--- START ---

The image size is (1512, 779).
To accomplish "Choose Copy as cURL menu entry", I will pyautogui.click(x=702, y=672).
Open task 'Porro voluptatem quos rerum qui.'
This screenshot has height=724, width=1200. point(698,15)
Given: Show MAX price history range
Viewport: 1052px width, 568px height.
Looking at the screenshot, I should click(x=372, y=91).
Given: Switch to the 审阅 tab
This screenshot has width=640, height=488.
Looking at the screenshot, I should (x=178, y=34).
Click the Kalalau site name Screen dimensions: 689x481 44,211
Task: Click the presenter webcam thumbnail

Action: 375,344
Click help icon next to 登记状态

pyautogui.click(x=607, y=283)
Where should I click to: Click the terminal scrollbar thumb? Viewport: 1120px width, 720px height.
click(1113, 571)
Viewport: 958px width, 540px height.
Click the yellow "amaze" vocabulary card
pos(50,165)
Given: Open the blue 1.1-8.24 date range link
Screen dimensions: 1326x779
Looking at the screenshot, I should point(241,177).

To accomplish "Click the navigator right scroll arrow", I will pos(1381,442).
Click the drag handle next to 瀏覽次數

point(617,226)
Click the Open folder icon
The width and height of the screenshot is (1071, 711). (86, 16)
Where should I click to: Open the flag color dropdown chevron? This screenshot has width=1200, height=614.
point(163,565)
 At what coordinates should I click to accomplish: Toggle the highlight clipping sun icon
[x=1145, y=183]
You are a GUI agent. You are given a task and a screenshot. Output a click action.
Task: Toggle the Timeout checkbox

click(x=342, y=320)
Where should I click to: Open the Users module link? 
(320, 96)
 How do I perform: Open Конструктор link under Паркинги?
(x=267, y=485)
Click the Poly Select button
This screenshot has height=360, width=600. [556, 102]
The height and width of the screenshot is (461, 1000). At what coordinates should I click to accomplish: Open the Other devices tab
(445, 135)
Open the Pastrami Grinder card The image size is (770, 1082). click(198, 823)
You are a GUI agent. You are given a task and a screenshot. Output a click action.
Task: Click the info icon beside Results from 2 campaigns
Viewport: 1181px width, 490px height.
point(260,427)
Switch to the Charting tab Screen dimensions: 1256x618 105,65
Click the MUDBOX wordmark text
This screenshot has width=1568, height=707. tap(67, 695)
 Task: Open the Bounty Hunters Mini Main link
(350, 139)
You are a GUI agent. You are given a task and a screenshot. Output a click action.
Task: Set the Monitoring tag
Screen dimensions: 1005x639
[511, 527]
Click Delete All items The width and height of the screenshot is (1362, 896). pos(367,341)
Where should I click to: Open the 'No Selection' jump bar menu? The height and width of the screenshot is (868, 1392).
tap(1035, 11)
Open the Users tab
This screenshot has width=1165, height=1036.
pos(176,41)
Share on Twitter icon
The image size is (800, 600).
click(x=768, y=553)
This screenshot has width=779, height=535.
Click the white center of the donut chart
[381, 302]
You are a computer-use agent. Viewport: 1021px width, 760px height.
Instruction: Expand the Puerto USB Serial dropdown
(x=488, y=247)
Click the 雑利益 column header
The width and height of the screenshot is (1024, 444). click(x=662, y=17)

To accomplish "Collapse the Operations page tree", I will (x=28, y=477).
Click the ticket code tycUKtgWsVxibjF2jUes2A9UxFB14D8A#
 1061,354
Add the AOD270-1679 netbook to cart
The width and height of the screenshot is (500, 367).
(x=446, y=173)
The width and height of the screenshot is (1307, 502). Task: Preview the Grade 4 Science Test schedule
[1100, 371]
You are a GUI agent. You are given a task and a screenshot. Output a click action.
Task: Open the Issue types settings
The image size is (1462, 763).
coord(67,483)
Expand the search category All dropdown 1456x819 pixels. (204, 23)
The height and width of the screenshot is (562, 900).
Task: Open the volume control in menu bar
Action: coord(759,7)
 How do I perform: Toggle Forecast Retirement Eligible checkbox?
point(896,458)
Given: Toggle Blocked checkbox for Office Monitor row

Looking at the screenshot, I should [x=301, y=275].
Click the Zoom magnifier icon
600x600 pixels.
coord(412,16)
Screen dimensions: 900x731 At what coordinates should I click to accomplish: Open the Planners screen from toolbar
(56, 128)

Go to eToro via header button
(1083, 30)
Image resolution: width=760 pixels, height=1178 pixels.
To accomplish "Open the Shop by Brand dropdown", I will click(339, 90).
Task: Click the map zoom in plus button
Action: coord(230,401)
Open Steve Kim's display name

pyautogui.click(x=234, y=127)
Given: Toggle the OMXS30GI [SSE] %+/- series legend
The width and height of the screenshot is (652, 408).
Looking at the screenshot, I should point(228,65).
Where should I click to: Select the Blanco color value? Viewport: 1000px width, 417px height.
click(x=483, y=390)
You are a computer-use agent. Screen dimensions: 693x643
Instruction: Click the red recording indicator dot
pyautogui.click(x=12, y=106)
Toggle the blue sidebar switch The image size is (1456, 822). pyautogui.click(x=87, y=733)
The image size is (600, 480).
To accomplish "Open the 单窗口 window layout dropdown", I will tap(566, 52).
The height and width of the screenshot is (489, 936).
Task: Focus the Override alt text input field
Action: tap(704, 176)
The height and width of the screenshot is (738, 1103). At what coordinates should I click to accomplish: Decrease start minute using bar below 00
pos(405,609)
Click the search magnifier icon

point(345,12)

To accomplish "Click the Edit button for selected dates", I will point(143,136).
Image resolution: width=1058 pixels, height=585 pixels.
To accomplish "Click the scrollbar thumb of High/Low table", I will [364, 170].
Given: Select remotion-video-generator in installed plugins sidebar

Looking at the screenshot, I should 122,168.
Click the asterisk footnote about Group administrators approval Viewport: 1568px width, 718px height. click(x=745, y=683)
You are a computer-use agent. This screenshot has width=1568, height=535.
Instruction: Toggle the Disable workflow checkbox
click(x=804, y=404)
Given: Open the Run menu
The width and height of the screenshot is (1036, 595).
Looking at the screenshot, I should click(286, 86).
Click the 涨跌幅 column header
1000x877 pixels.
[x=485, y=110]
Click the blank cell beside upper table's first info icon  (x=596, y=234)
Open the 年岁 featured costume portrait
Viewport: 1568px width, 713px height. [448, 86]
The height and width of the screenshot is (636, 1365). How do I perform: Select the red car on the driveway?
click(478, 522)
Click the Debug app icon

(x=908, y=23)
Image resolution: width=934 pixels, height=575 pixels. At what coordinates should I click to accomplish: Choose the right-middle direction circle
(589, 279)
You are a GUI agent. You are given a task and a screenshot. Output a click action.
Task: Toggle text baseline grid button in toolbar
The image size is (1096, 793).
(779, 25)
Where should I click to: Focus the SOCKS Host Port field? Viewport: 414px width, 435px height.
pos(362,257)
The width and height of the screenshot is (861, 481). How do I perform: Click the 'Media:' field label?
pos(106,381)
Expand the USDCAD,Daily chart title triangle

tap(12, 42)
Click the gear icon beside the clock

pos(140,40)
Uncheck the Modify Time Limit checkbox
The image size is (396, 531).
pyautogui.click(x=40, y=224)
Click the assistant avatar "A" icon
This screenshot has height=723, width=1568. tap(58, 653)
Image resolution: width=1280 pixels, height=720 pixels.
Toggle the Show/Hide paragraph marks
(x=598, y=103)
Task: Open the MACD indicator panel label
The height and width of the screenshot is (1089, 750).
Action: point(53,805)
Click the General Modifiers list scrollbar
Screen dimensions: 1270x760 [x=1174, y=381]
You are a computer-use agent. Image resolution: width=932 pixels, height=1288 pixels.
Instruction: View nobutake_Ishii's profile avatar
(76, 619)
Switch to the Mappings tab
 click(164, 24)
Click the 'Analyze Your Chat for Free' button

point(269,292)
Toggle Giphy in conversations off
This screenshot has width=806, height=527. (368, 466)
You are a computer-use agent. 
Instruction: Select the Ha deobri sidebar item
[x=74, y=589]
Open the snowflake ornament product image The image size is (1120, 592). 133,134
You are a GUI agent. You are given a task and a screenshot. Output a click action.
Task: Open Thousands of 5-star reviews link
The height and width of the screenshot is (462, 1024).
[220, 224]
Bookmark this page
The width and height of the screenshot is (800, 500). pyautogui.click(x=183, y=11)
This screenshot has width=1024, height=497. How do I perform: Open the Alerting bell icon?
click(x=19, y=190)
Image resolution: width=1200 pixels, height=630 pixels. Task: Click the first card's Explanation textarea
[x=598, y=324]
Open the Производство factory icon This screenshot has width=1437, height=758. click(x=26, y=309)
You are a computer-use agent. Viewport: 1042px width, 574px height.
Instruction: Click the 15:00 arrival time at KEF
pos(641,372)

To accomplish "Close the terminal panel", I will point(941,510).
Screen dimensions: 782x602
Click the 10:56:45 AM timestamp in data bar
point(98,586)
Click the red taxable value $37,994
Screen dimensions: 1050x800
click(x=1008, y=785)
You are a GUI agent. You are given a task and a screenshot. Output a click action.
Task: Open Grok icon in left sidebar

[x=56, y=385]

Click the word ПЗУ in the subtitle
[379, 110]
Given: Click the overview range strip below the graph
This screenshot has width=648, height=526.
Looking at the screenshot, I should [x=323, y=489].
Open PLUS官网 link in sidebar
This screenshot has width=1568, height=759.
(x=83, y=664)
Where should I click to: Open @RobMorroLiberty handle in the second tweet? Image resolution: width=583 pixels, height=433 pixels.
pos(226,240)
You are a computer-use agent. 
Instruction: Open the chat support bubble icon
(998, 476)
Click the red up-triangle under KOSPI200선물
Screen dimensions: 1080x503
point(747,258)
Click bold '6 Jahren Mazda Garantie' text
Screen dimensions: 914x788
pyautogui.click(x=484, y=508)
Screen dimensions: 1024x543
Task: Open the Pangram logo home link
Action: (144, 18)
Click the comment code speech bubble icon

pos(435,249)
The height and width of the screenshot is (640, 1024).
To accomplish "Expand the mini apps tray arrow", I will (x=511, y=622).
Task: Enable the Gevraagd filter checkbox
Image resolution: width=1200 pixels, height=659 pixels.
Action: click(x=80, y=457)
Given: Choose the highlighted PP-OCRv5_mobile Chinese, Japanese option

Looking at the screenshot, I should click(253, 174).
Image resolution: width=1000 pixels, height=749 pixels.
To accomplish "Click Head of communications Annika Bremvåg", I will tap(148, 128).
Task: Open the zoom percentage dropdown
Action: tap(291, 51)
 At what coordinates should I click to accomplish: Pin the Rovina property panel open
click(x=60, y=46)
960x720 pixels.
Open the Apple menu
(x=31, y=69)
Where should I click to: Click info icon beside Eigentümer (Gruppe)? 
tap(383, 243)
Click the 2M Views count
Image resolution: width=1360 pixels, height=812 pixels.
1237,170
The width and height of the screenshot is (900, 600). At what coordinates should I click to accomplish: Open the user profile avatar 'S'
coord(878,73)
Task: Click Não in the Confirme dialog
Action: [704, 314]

--- END ---

Copy out the range of lines above starting at the line with "The width and height of the screenshot is (500, 367)." and ending at the line with "Image resolution: width=760", exactly and including both.

ANSWER AREA:
The width and height of the screenshot is (500, 367).
(x=446, y=173)
The width and height of the screenshot is (1307, 502). Task: Preview the Grade 4 Science Test schedule
[1100, 371]
You are a GUI agent. You are given a task and a screenshot. Output a click action.
Task: Open the Issue types settings
The image size is (1462, 763).
coord(67,483)
Expand the search category All dropdown 1456x819 pixels. (204, 23)
The height and width of the screenshot is (562, 900).
Task: Open the volume control in menu bar
Action: coord(759,7)
 How do I perform: Toggle Forecast Retirement Eligible checkbox?
point(896,458)
Given: Toggle Blocked checkbox for Office Monitor row

Looking at the screenshot, I should [x=301, y=275].
Click the Zoom magnifier icon
600x600 pixels.
coord(412,16)
Screen dimensions: 900x731 At what coordinates should I click to accomplish: Open the Planners screen from toolbar
(56, 128)

Go to eToro via header button
(1083, 30)
Image resolution: width=760 pixels, height=1178 pixels.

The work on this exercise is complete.